For this exercise, please find the lines in the entries that include the word "computer" and copy them.
Exercise input Block Start
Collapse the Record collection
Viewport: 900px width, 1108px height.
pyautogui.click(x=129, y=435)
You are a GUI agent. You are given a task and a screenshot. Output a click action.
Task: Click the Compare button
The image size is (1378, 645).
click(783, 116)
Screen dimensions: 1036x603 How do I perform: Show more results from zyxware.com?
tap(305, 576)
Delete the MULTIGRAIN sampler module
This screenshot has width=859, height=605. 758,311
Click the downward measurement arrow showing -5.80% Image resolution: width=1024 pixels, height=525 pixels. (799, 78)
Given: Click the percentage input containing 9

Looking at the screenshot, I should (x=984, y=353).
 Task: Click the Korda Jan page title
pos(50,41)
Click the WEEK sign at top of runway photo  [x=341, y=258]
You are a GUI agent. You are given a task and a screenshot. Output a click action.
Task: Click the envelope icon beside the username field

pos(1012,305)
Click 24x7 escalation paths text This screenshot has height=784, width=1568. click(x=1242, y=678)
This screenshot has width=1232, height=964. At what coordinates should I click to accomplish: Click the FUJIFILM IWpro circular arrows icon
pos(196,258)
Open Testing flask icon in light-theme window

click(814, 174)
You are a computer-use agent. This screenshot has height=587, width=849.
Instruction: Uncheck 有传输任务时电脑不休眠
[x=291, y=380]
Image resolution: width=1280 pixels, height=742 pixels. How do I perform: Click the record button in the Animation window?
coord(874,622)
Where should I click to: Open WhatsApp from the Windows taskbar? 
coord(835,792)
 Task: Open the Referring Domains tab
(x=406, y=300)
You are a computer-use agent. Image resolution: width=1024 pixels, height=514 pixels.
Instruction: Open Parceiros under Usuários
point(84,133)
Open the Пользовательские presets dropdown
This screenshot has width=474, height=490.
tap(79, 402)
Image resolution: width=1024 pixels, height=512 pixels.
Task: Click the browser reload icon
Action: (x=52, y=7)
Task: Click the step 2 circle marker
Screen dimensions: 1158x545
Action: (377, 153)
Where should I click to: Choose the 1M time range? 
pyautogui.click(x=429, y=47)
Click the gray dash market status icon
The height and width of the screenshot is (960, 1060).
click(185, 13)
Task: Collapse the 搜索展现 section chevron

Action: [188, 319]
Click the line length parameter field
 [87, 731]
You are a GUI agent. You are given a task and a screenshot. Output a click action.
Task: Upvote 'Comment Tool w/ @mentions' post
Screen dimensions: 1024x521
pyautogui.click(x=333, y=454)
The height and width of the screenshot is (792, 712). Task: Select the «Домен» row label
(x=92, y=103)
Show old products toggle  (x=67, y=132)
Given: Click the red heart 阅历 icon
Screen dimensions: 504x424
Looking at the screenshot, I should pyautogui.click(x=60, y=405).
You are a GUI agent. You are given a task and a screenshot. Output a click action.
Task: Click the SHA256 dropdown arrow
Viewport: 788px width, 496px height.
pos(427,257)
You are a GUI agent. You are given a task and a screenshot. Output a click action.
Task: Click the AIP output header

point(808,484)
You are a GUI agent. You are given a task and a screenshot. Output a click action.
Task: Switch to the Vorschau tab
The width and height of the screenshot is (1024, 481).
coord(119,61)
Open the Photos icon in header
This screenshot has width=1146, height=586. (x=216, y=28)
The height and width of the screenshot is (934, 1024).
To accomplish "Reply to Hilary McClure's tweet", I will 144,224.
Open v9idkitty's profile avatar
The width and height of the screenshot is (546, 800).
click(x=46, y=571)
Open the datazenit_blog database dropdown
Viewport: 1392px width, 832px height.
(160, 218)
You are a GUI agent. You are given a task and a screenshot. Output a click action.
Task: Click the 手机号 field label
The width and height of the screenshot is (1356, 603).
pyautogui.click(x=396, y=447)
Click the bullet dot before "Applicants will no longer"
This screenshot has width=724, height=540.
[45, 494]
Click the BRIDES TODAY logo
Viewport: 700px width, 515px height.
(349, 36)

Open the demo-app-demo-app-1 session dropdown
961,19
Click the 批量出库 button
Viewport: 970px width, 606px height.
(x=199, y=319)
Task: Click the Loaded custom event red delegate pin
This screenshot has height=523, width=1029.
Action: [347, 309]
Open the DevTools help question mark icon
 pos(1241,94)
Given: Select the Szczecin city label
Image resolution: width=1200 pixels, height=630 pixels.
Exercise input Block End
● Solution to the problem:
You are a computer-use agent. This screenshot has height=587, width=849.
You are a computer-use agent. Image resolution: width=1024 pixels, height=514 pixels.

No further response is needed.